Fluoride 101: Know the Facts

What Is Fluoride?

Fluoride is a naturally occurring compound in the environment that has been proven to be safe and effective in caries prevention.

During early childhood development periods, fluoride works by making the enamel stronger during tooth formation. The enamel is the outer protective layer of the teeth, when they erupt, the enamel is the first line of defense for protection. Once, the teeth have finished with development and following their eruption, additional exposure to fluoride treatments allow the enamel to be re-mineralized and provide constant protection to your teeth from acid attacks which could otherwise lead to cavities.

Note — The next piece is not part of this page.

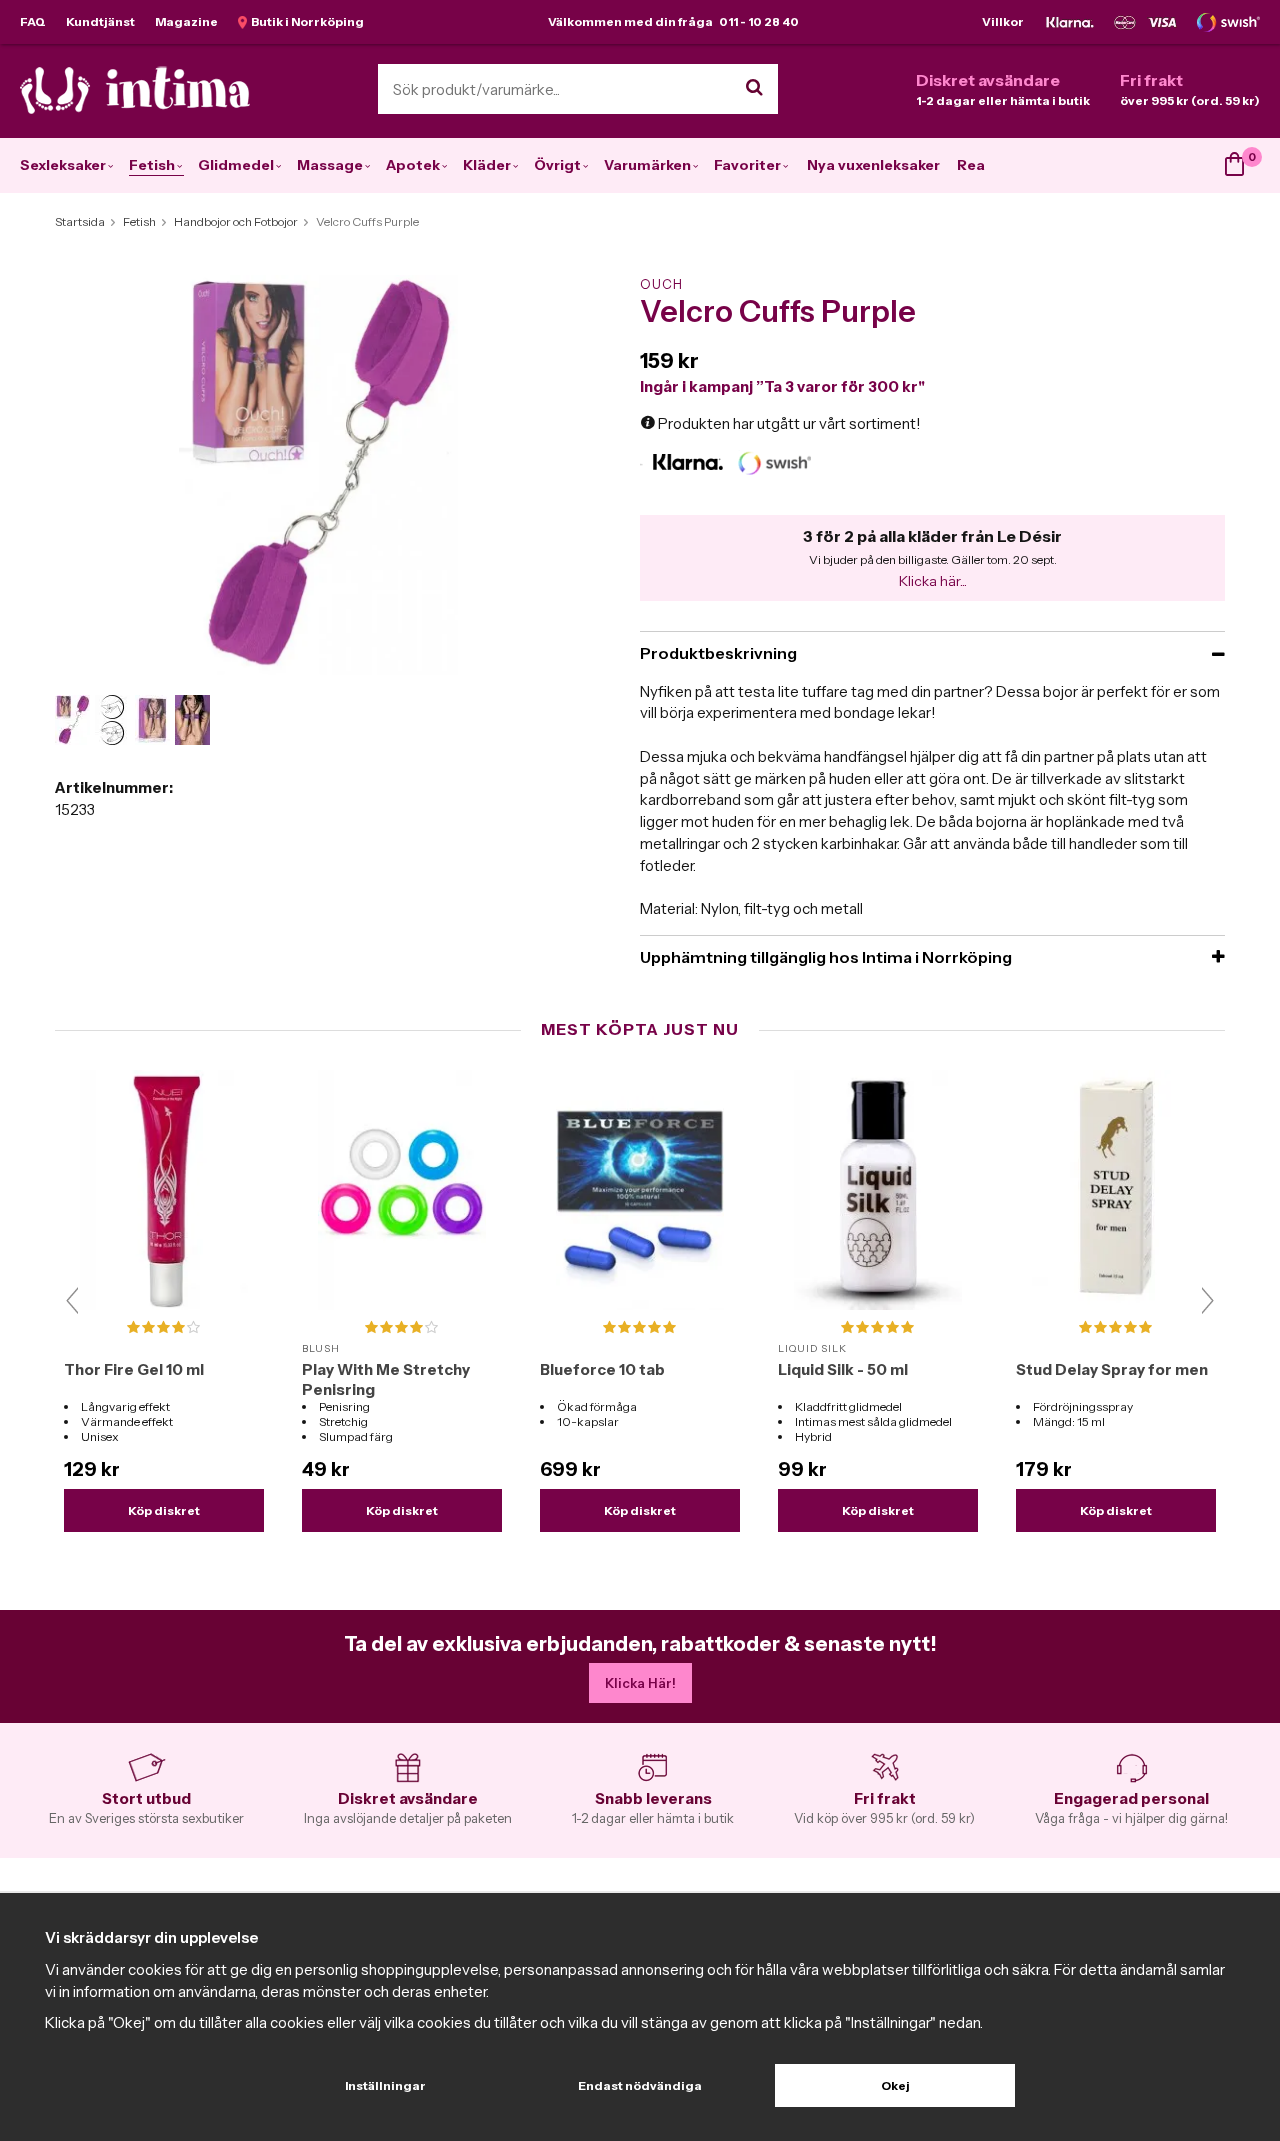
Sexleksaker (63, 165)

This mode of action of fluoride is critical in understanding the importance of fluoridation for everyone, from young children to older adults.

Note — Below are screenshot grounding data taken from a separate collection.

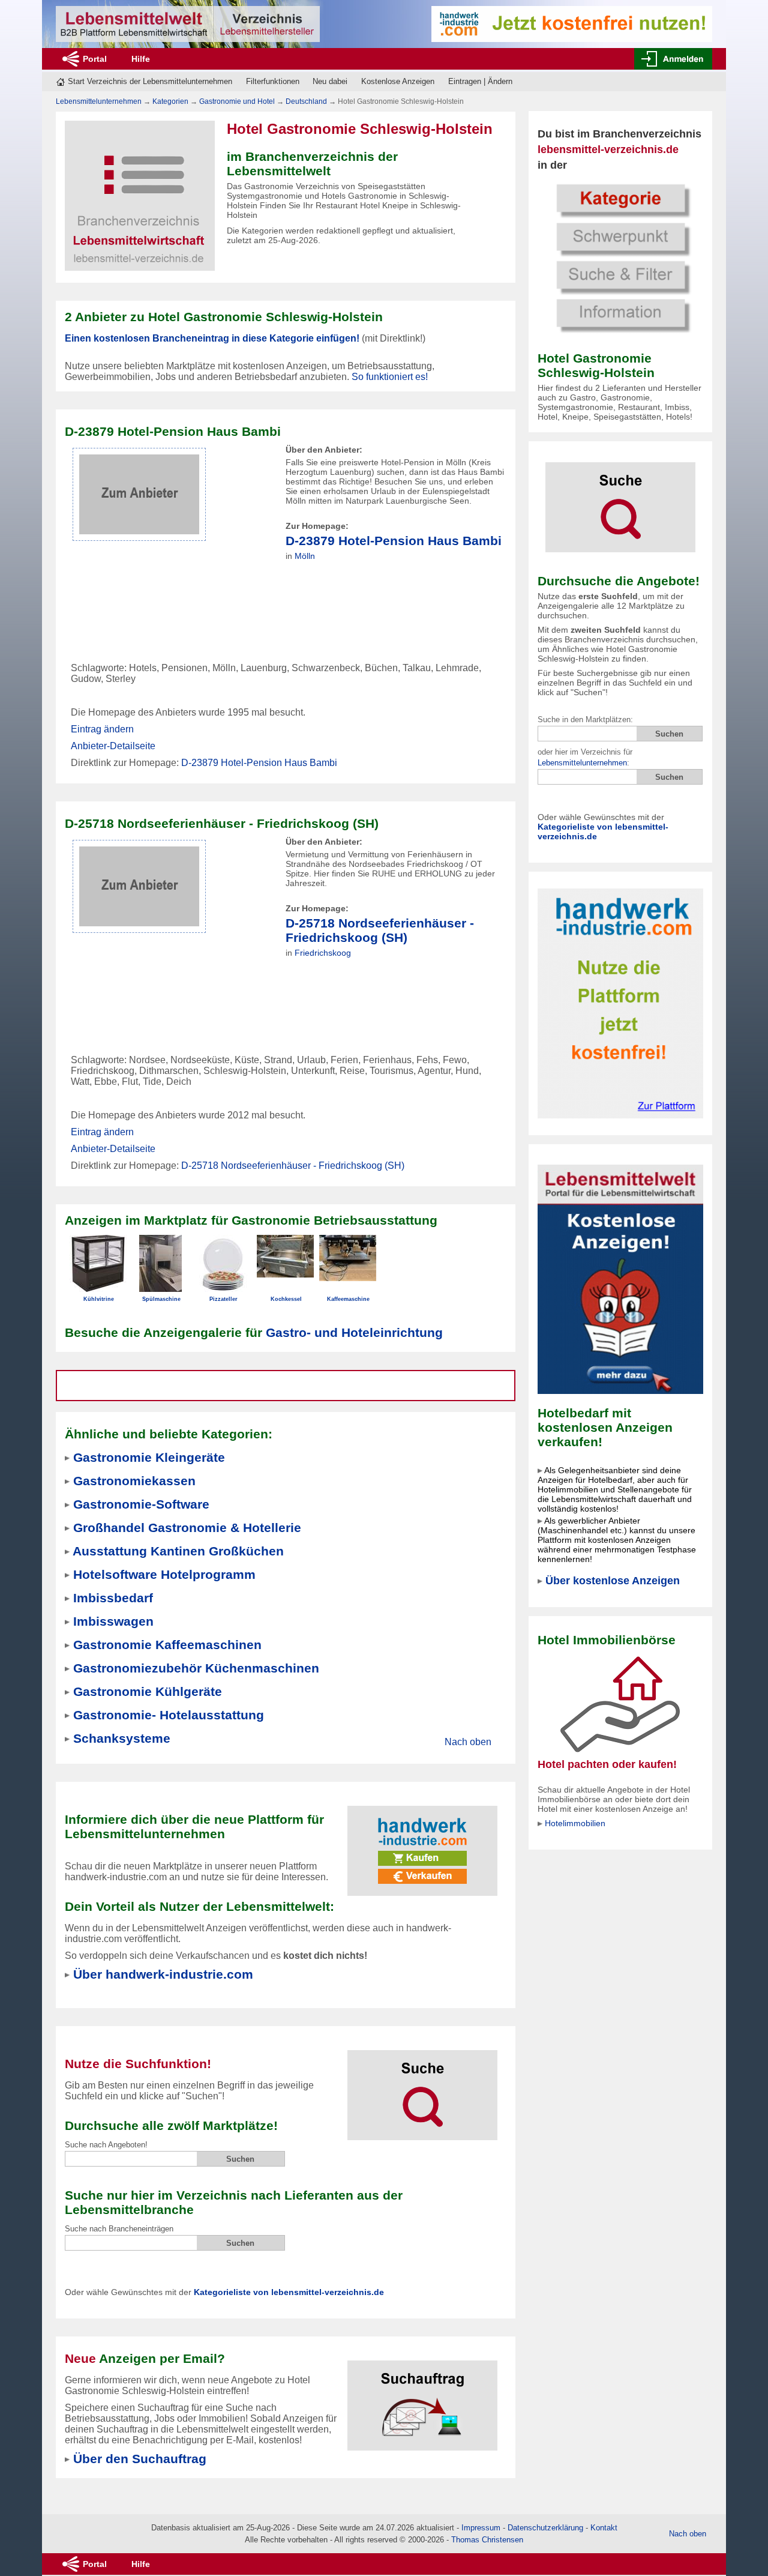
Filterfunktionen (272, 81)
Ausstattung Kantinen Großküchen (178, 1551)
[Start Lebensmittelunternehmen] (188, 24)
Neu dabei (330, 81)
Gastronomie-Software (141, 1504)
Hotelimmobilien (575, 1823)
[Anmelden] (673, 59)
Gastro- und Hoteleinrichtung (354, 1332)
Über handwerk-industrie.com (163, 1974)
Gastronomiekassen (134, 1481)
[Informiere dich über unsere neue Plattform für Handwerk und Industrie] (422, 1843)
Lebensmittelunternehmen (582, 762)
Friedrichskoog (323, 953)
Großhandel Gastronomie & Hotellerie (187, 1527)
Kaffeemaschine (348, 1299)
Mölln (305, 556)
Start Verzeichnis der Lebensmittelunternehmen (150, 81)
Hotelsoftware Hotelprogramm (164, 1574)
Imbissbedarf (113, 1598)
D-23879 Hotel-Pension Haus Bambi (394, 540)
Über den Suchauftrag (139, 2459)
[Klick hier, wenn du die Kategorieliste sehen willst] (620, 257)
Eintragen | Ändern (480, 81)
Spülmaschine (161, 1299)
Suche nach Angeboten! (106, 2144)
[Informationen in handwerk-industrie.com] (571, 23)
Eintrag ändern (102, 729)
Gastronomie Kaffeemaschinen (167, 1644)
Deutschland (306, 101)
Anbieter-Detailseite (113, 746)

Where Can I Get Access to Fluoride?

  • Water – In various communities in the United States, fluoride occurs naturally, like in communities with well water sources. Water fluoridation has also been implemented in different communities as an additive to the main water source
  • Toothpaste – Most major brands of toothpaste contain low levels of fluoride that combined with frequent brushing, helps your teeth with re-mineralization.
  • Mouthwash – The mouth rinses are a great tool to enhance fluoride protection for children older than 6 years-of-age. This is to prevent toxicity in younger children who may be unable to expectorate
  • Topical application by dental professionals – During check-up appointments depending on your needs, your dental provider can suggest the use of gels, varnishes, and foams to give your enamel a boost where minerals may be lacking.
  • Supplements – Fluoride supplements are available by prescription for children from ages 6 months to 16 years. This is normally advised as an alternative when community water fluoridation is not enough, and the child is at high risk for cavities development.

Busting the Myths

To avoid toxicity, water levels of fluoride are kept lower than the recommended amount to account for consumption via other sources. Also, the amount of fluoride found in consumer products is safe when used as directed.

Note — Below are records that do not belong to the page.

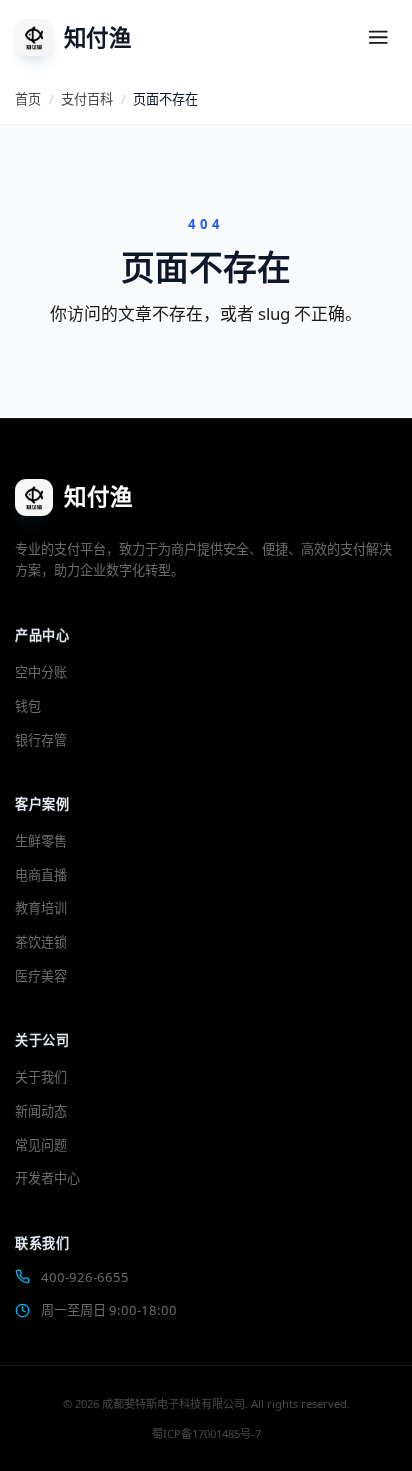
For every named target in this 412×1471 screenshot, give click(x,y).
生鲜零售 (41, 841)
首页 (28, 99)
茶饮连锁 (41, 942)
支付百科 (87, 99)
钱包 (28, 706)
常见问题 (41, 1145)
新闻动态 (41, 1111)
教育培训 (41, 908)
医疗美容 (41, 976)
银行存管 (41, 740)
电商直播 (41, 875)
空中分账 (41, 672)
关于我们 (41, 1077)
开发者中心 (47, 1178)
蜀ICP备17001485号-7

Fluorosis is a condition that may develop as a result of excess fluoride exposure during the developmental stages of teeth on children.

According to the American Academy of Pediatric Dentistry (AAPD),

“There is confirmation from evidence-based reviews that fluoride use for the prevention and control of caries is both safe and highly effective in reducing dental caries prevalence.”

For more information regarding fluoride practices in the US, feel free to visit ada.org and adha.org.

As always, keep smiling.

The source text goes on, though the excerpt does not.